Ciliated protozoa contain two types of nuclei, micronuclei and macronuclei, which arise from a single diploid fertilization nucleus during sexual reproduction. During the formation of the macronucleus, the germline chromosomes are amplified, fragmented and specific DNA sequences are eliminated. In Paramecium the coding regions of many micronuclear genes are interrupted by internal eliminated sequences (IES) that must be removed precisely to form the open reading frames in the macronuclear genome. These IESs range in size from 26 bp to over 1 kb and are always flanked by the dinucleotide 5'-TdA-3'. The isolation of mutant cell lines that are unable to remove a specific IES have revealed nucleotides located within the first 6 base pairs of the eliminated sequence which are important for IES excision. Interestingly, this region contains a consensus sequence that has similarity to the termini of the mariner/Tc1 family of transposable elements. The possible relationship between this wide spread family of transposons and Paramecium IESs will require detailed knowledge of the cis and trans acting elements necessary for excision. An in vivo assay for IES excision is being used to dissect the cis acting sequences required for precise and efficient removal of these short DNA elements. Reverse genetic approaches that disrupt the expression of genes encoding developmentally regulated transcripts in Paramecium and Tetrahymena thermophila are being used to identify proteins involved in DNA rearrangement and macronuclear development.

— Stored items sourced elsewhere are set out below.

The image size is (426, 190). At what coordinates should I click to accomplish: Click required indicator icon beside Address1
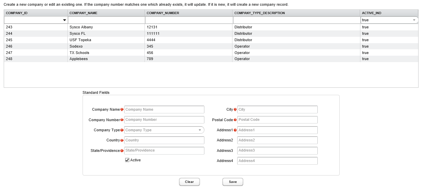point(235,130)
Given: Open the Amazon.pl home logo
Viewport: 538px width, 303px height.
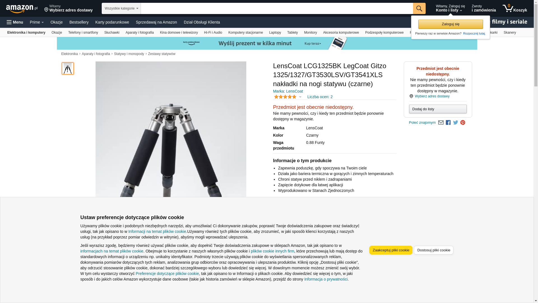Looking at the screenshot, I should (22, 9).
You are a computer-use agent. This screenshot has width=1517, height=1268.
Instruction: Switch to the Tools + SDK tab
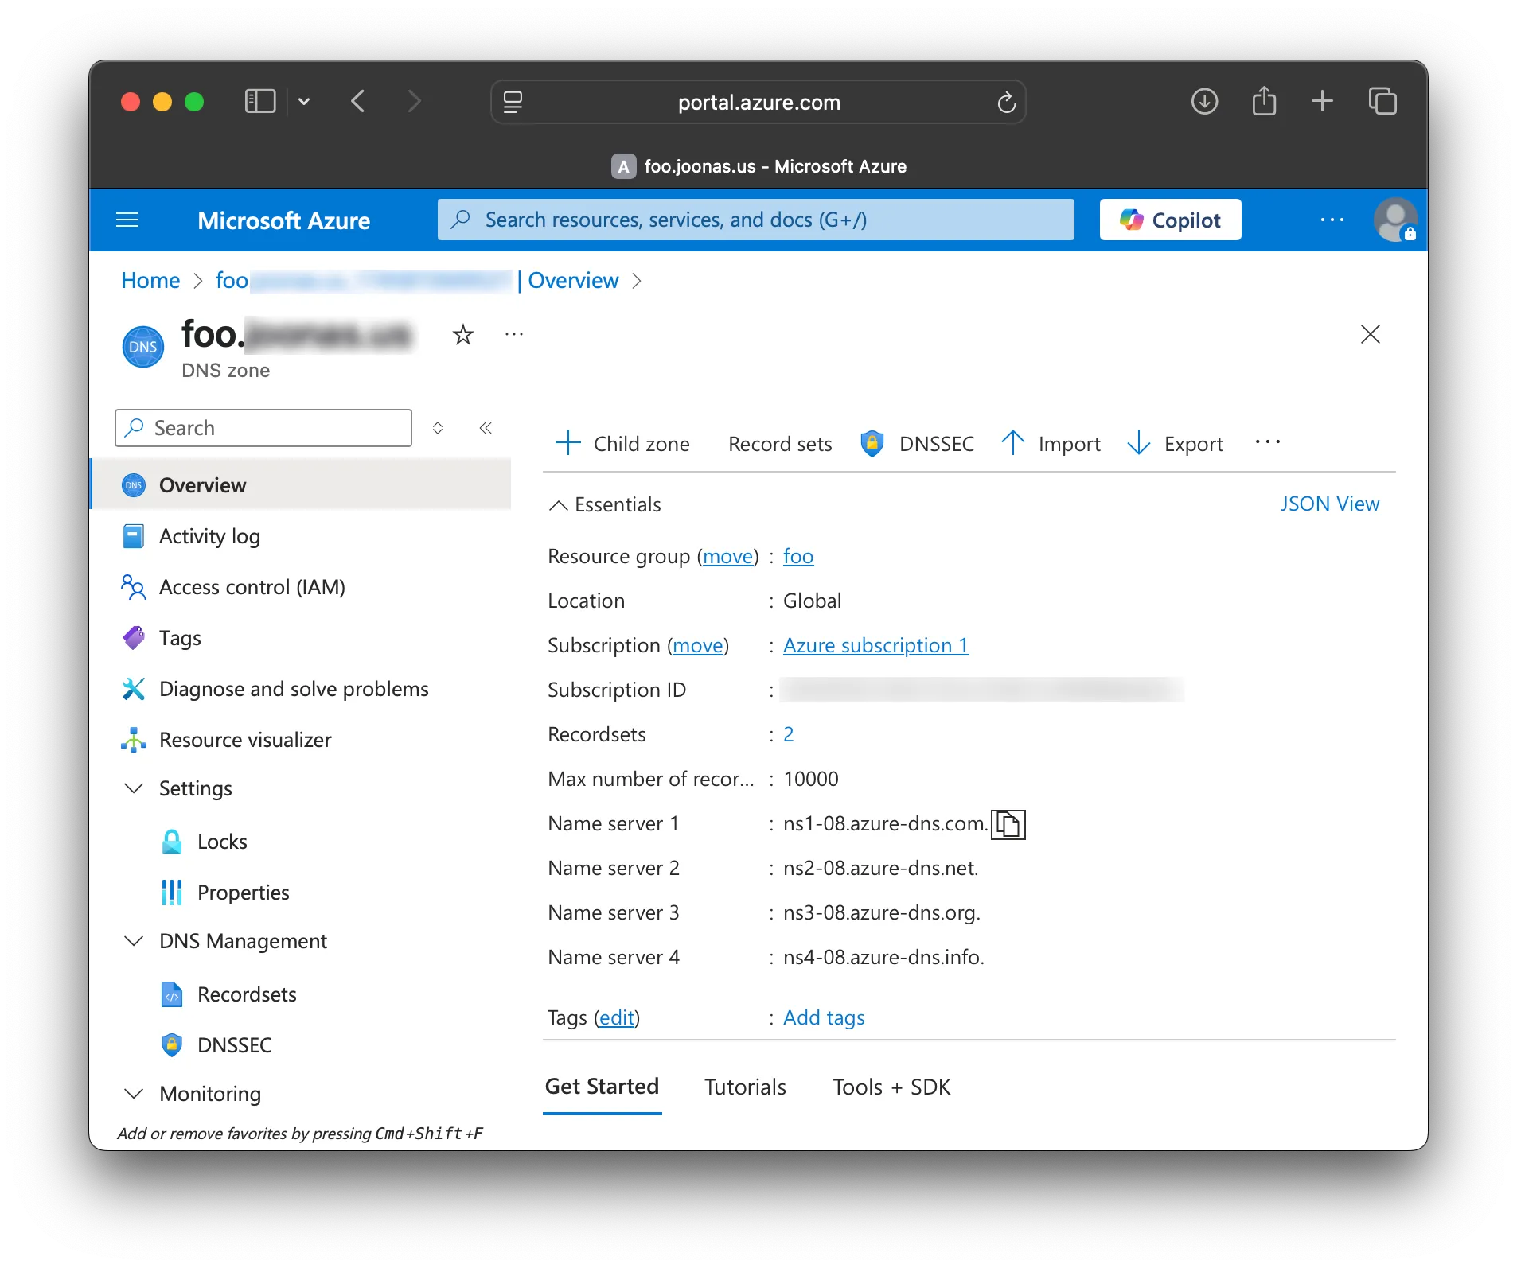click(x=891, y=1087)
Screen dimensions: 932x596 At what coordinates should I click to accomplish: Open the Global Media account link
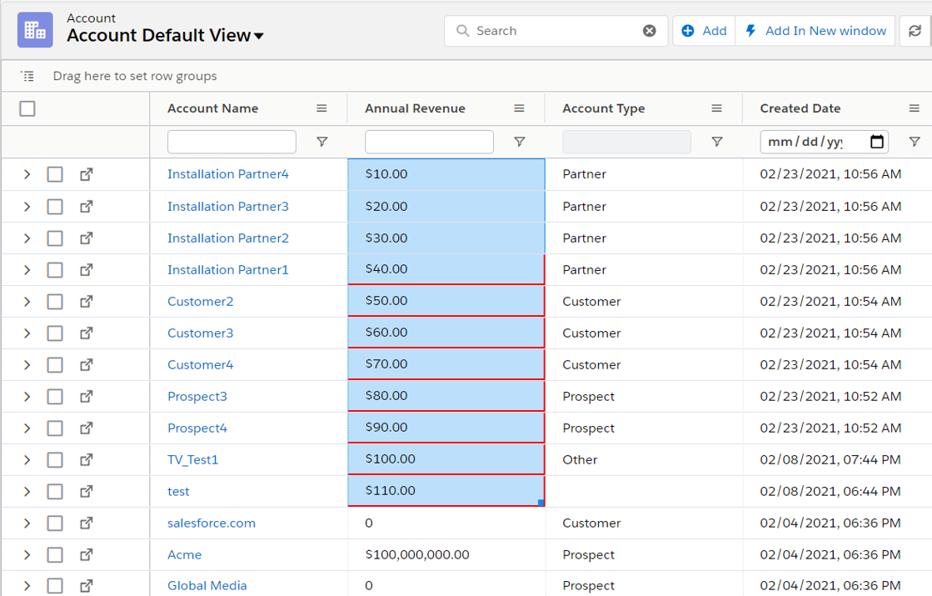point(207,586)
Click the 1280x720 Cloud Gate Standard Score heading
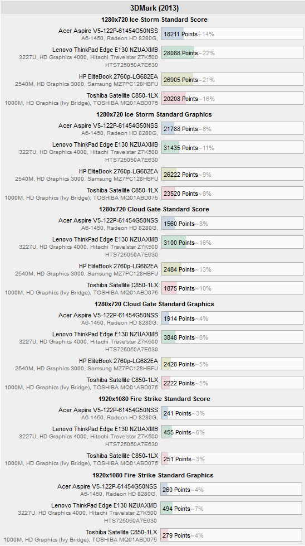Image resolution: width=305 pixels, height=546 pixels. point(152,209)
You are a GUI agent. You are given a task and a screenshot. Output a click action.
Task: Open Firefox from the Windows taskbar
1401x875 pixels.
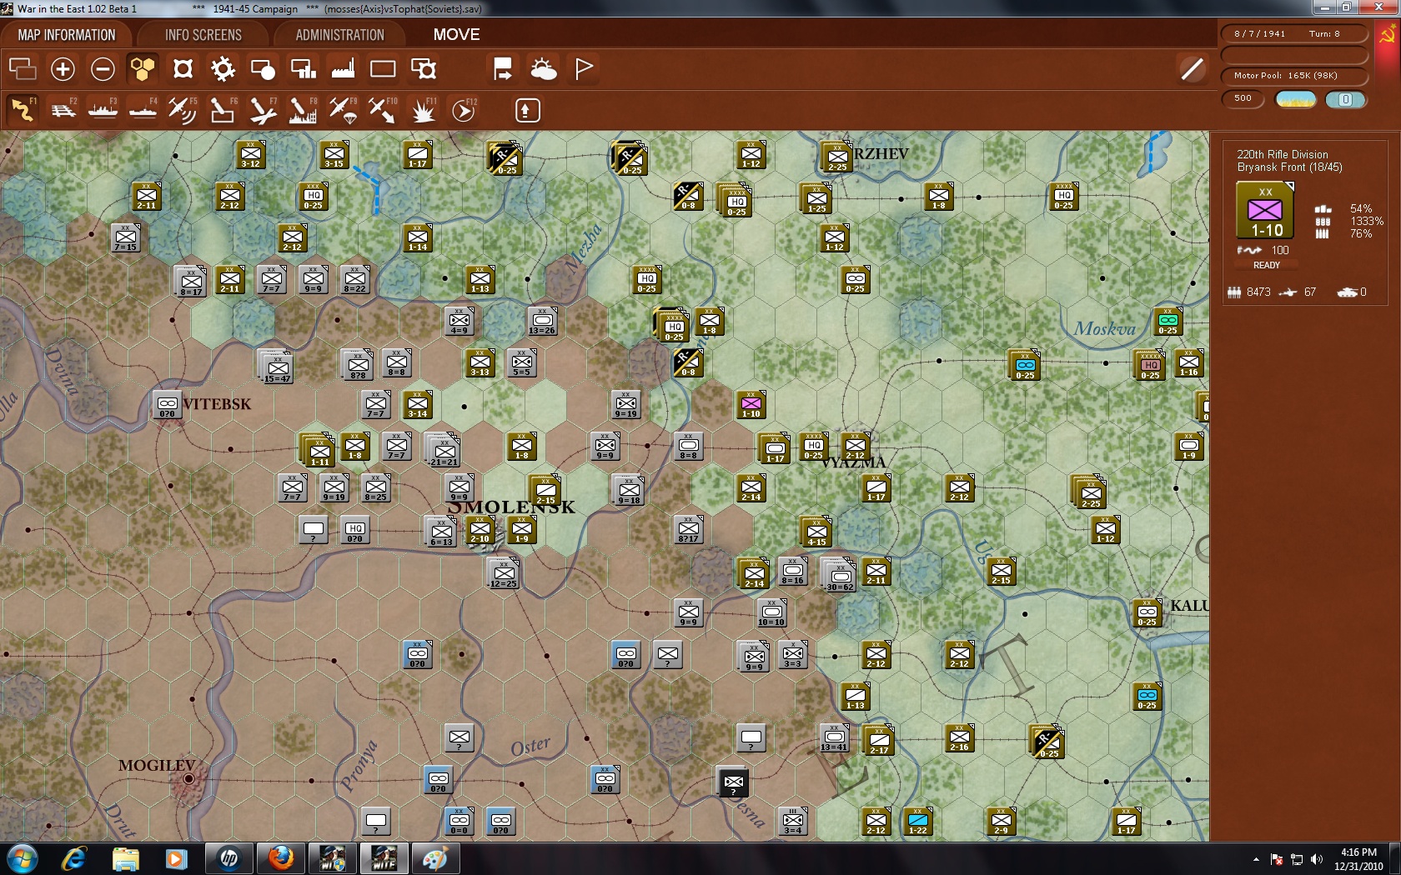pos(281,858)
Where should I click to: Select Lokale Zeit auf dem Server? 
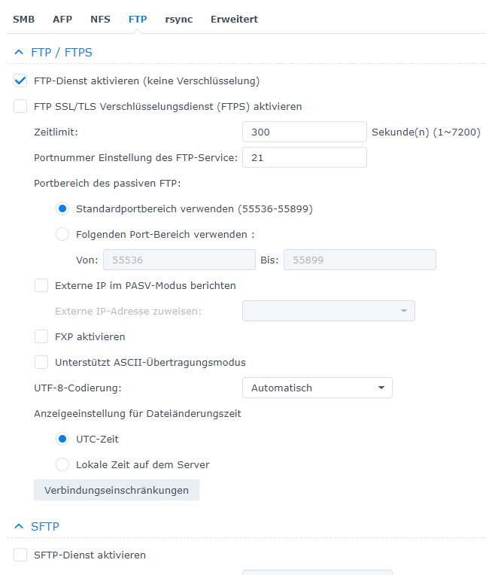pyautogui.click(x=62, y=464)
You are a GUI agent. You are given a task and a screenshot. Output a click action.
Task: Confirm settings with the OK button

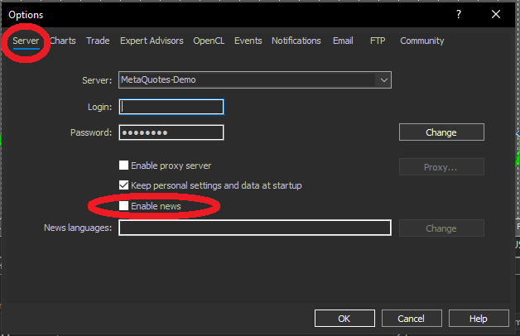[x=344, y=319]
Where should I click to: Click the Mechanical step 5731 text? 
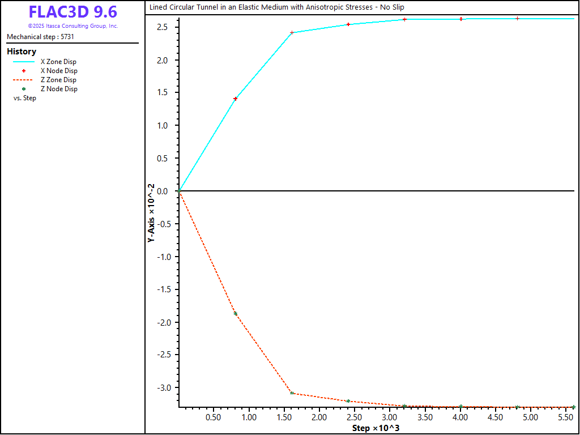click(40, 37)
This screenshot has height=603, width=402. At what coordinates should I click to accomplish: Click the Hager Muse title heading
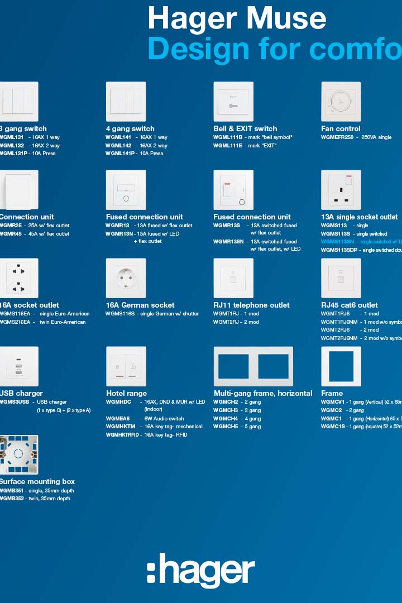pos(237,18)
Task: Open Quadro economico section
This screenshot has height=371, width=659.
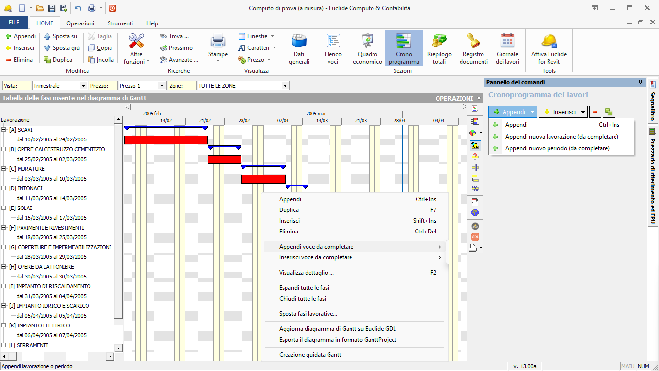Action: tap(367, 49)
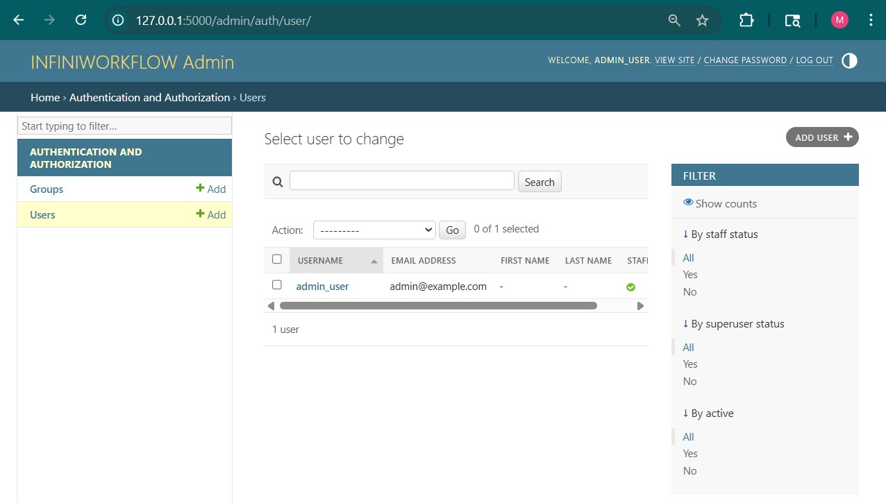Click the table's horizontal scrollbar
The width and height of the screenshot is (886, 503).
click(437, 305)
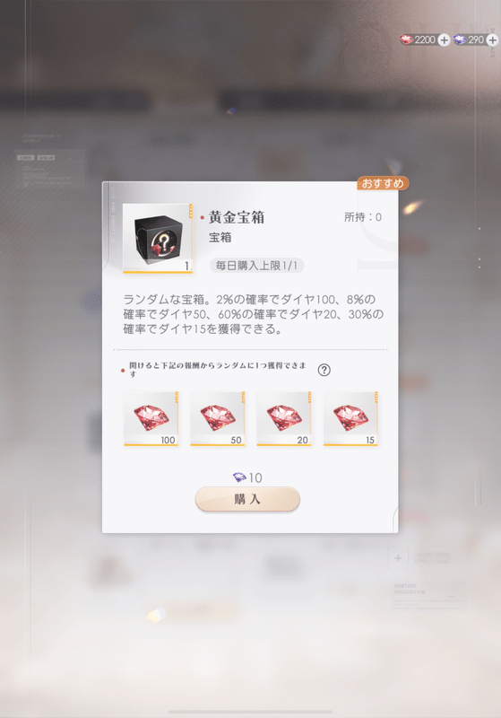Tap the 2200 red diamond balance

(x=425, y=39)
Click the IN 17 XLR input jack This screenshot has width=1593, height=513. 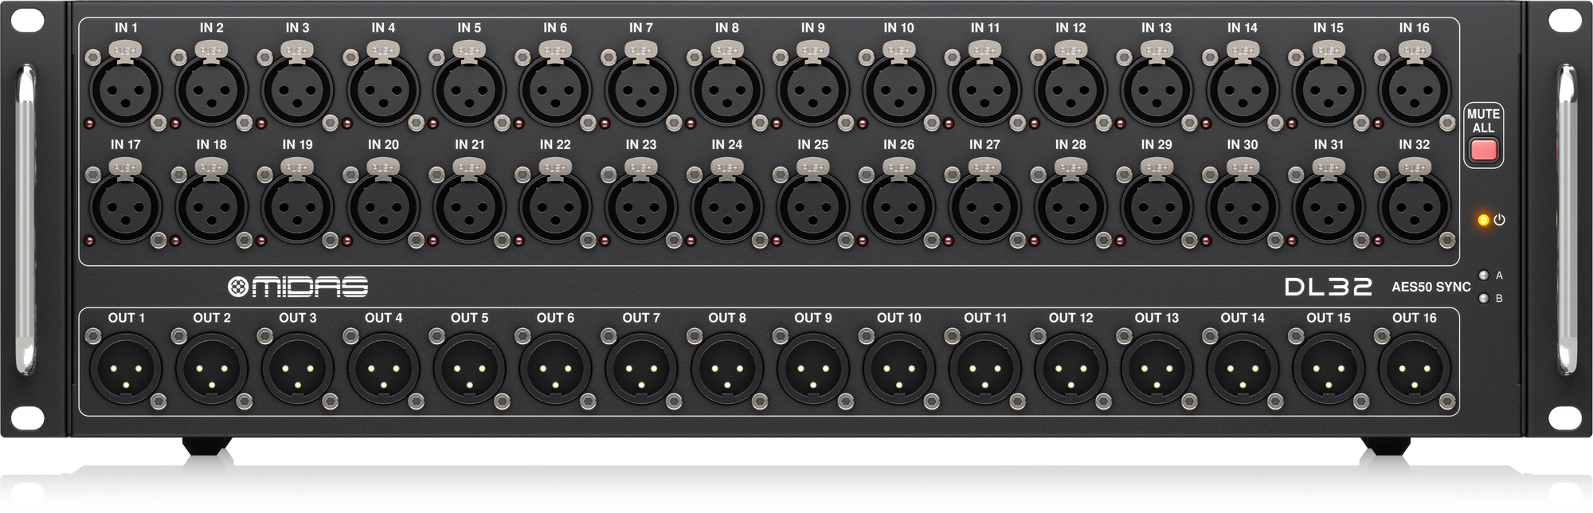pos(126,206)
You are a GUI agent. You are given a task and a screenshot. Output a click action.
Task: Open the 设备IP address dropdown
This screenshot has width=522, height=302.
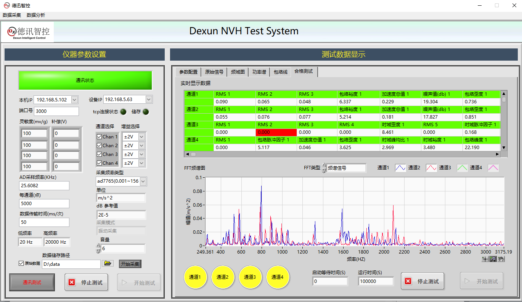point(149,100)
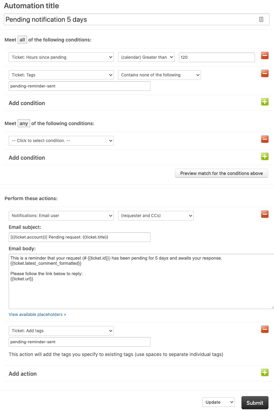Open the Update dropdown near Submit

[219, 402]
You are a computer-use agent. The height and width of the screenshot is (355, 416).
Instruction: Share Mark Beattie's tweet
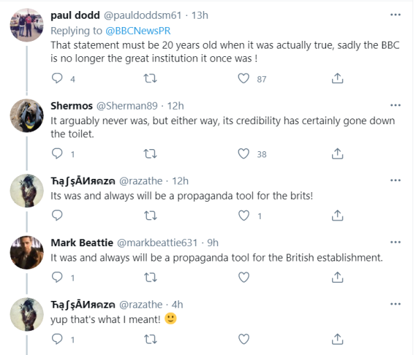click(x=336, y=277)
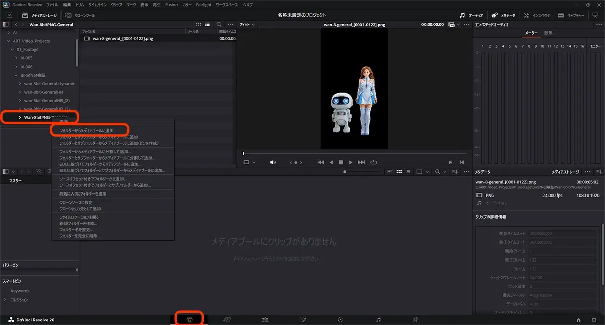
Task: Switch to the Color page
Action: (340, 318)
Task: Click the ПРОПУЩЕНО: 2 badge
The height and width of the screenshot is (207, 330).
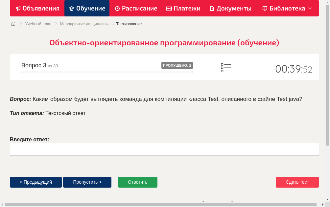Action: click(x=177, y=65)
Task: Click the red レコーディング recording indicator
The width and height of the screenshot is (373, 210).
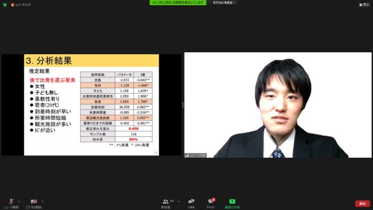Action: coord(21,4)

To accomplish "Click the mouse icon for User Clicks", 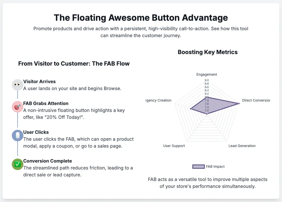I will coord(18,136).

Recently, we began a second project with Dr. Jonathan LeBowitz to investigate the cellular differentiation of Leishmania mexicana, a protozoan parasite that infects humans. Although leishmaniasis is a rare disease in the United States, internationally it is a significant problem that is prevalent in many tropical and desert regions including South America, India and the Persian Gulf. The flagellated insect form of the parasite differentiates into a non-flagellated form after infection of a human host. A remarkable feature of Leishmania is that it has little or no transcriptional regulation; gene expression is regulated at the post-transcriptional level. Initial studies by the LeBowitz group showed that the abundance of some mRNAs between the two stages of the life cycle is regulated by a short 9-nucleotide element in the 3’ untranslated region. We performed whole genome microarrays to identify the entire population of regulated mRNAs between the two stages and we demonstrated that a subset of these mRNAs are controlled by the same 9-nucleotide element. Future investigations will capitalize on genomics, proteomics and bioinformatics approaches to identify candidate regulatory genes that will be the focus of additional study.